At a speaking engagement in Sacramento on Tuesday evening, Bill Clinton suggested Republicans and Democrats were closer to a deal to avoid the fiscal cliff than it may appear to the public.

"It's just a Kabuki dance," said the former president, according to the Sacramento Bee. "They're sort of like two dogs that meet each other over a piece of meat. They're sniffing each other out. They are moving toward a deal. That's what's going on."

Last week, Treasury Secretary Timothy Geithner presented the White House's opening offer on a fiscal cliff deal to Republicans. It was reportedly met with laughter.

Then on Monday, House GOP leaders rolled out a counteroffer that includes an extension of all the Bush tax cuts, steep changes to Medicare and large cuts to mandatory and discretionary spending. The White House rejected it immediately, saying it did not meet "the test of balance."
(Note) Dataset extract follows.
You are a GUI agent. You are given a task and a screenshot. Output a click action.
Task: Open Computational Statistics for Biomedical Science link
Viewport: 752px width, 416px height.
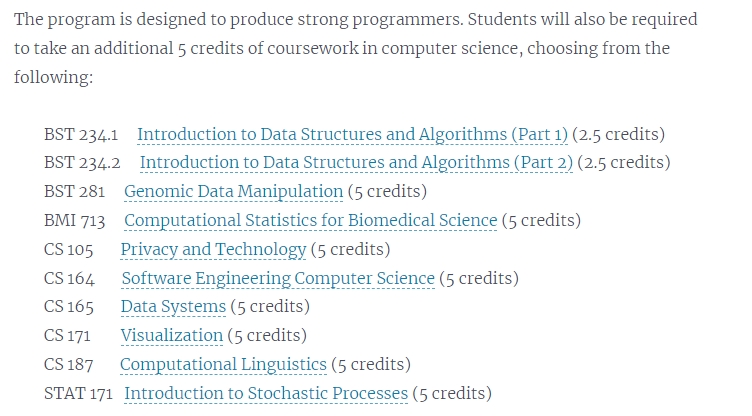(311, 221)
But as HuffPost's Sam Stein and Sabrina Siddiqui reported earlier, both sides are sounding more optimistic behind the scenes:

The Republican offer provides negotiators with a framework to match the one presented by President Barack Obama's administration last week. And while the two presentations are dramatically different, negotiators can now begin trading bits and pieces in hopes of finding a resolution before the end of the year.

Time is running out. The two parties must come to an agreement by the end of the year to avoid tax increases and automatic cuts to defense and domestic spending.